Entretien

Un entretien important, pour un job qui me plait vraiment.

Pour résumer j’ai été nul. J’ai pas bien géré la pression (de trouver un job, un super job pour une super boite), je me suis mal exprimé et j’ai oublié de dire plein de trucs. En face: des gens très bien, qui ont dû me prendre pour un bouffon. Les Japonais ont plus de tact que les occidentaux, ils sont restés gentils.

Arrivés aux prétentions salariales, je donne mon salaire actuel, enrobé avec le coût de mon appart et du billet de train mensuel que me paye ma boite. Là la fille des RH intervient: “euh le budget pour ce poste est xxx” (15% de moins) “Quel est le minimum que vous souhaitez?”

Moi: Je viens de vous le dire, lol. Bon allez, on peut enlever un peu pour l’appart que JE paye et que je n’aurais pas besoin de payer si je vais chez vous… allez disons xxx (8% de moins que mon chiffre initial)

La fille des RH interloquée deux secondes genre “c’est toujours au-dessus du budget”.

Je veux ce job à mort, mais je suis pas une pute. Mon salaire est plus important que la mort. (en fait à 8% de moins on est toujours au-dessus du salaire que je touche actuellement, lol)

# [CONSIGNES À SUIVRE]
1. D'après le texte sur l'entretien, de combien le budget du poste est-il inférieur au salaire annoncé au départ ?
2. Reprenez le passage du texte sur l'entretien qui commence par "Moi: Je viens" et s'achève sur "mon chiffre initial)", en substituant "montant de départ" à "chiffre initial".

# [EXTRAITS DE DONNÉES]

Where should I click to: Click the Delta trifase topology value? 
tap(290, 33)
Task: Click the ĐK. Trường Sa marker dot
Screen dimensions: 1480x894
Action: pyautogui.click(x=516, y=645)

# [RÉPONSES SUCCESSIVES]
1. De 15 %.

2.
Moi: Je viens de vous le dire, lol. Bon allez, on peut enlever un peu pour l’appart que JE paye et que je n’aurais pas besoin de payer si je vais chez vous… allez disons xxx (8% de moins que mon montant de départ)